Anche se mancano circa trecento giorni al voto si sta rendendo chiaro che le prossime elezioni europee non rappresenteranno quella svolta epocale che Giorgia Meloni sogna da tempo. Dati alla mano (certo, sondaggi, ma credibili) si ricostituirà la “maggioranza Ursula” con socialisti, liberali e popolari e la stessa Ursula von der Leyen verrà confermata alla guida della Commissione europea.
Come ha scritto Claudio Tito su Repubblica, l’ultimo sondaggio effettuato da Europe Elects ci dice che la somma di Popolari e Conservatori (la formula di Meloni) raggiungerebbe duecentoquarantotto seggi «ben lontani dai 307 necessari per eleggere il/la Presidente della Commissione». Mentre Stefano Ceccanti, sul Riformista, ha spiegato che il meccanismo che rende forte la destra italiana, “costretta” a stare insieme dal maggioritario, non è replicabile in Europa dove anche a causa del proporzionale andrà divisa: e infatti a destra corrono l’uno verso l’altro armati, come si sta già vedendo con le polemiche tra Antonio Tajani, favorevole al modello Ursula, e Matteo Salvini, che vorrebbe una impossibile unità di tutta la destra compresi i neonazisti tedeschi di AfD. Per questo, secondo Ceccanti, Giorgia Meloni farà una campagna sovranista «per poi pragmaticamente entrare in maggioranza subito dopo cn un’impostazione realista».

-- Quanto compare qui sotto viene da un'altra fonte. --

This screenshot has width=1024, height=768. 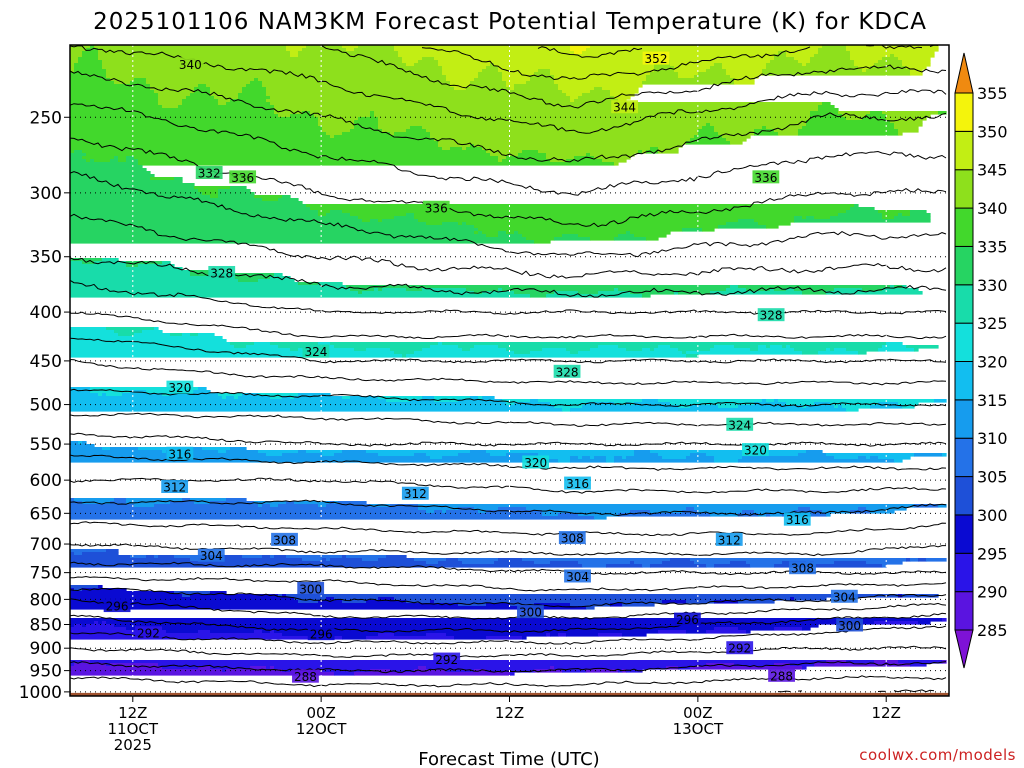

Ma questo significa una cosa precisa: malgrado i quintali di propaganda in Europa, Meloni conta poco ed è destinata a contare poco anche dopo le elezioni del 2024. Deve essersi accorta anche lei che a Bruxelles a parte i baci e gli abbracci e qualche frasetta su innocui documenti non porta a casa mai nulla di concreto.

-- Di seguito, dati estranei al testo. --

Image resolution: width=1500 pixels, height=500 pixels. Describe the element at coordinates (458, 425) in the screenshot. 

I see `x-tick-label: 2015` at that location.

I Paesi forti continuano a non vederla come una protagonista. Non proprio come una dilettante ma certo non è Mario Draghi: il fatto per esempio che non sia stata capace di ammorbidire nemmeno un po’ i suoi amici Viktor Orbán e Mateusz Morawiecki agli occhi di Parigi e Berlino non ha deposto a suo favore. Se sfuma dunque l’orizzonte di una “nuova Europa” senza socialisti la destra la metterà tutta sul piano interno puntando a fare delle europee un referendum sul governo.
Il Partito democratico cercherà di non cadere completamente nella trappola di una “italianizzazione” delle europee. E infatti è stata una buona idea quella di Elly Schlein di riunire la segreteria del partito a Ventotene, l’isola del confino di Ernesto Rossi, Eugenio Colorni, Altiero Spinelli, alla memoria del quale ha deposto un mazzo di fiori prima della riunione che si è tenuta nella sede del circolo Ursula Hirschmann, grande antifascista moglie di Eugenio Colorni e poi dello stesso Spinelli.
Il Partito democratico capisce che l’Europa non sarà blu-nera come pensa la premier e punta a un risultato che sommi l’europeismo alla auspicata difficoltà del governo da far emergere con la linea dura e molto “sociale”, e in questo senso la calendarizzazione della proposta di legge sul salario minimo, il 28 luglio, sarà l’occasione per fare un gran battage su un tema dal forte impatto comunicativo.
Certo bisognerà che il “campo largo” che si è compattato sul salario minimo trovi un minimo di sintonia anche sul resto, a partire dal linguaggio e dai toni. In questo senso la sparata da Centri sociali di Giuseppe Conte dovrebbe far meditare Schlein, per non dire di Carlo Calenda, perché gridare all’«incendio sociale» magari avendo negli occhi le devastazioni francesi è un esercizio da apprendista stregone, è un masaniellismo che vellica il disagio facendo peraltro credere che con i nove euro orari i problemi si risolvano d’incanto.
Di qui alla deriva estremistica è un attimo. Elly invece deve stare in equilibrio, se vuole concorrere con la premier. E l’avvocato non deve esagerare. Anche perché la rivoluzione francese di questi giorni sembra già esaurita e il detestato Emmanuel Macron sembra avercela fatta un’altra volta.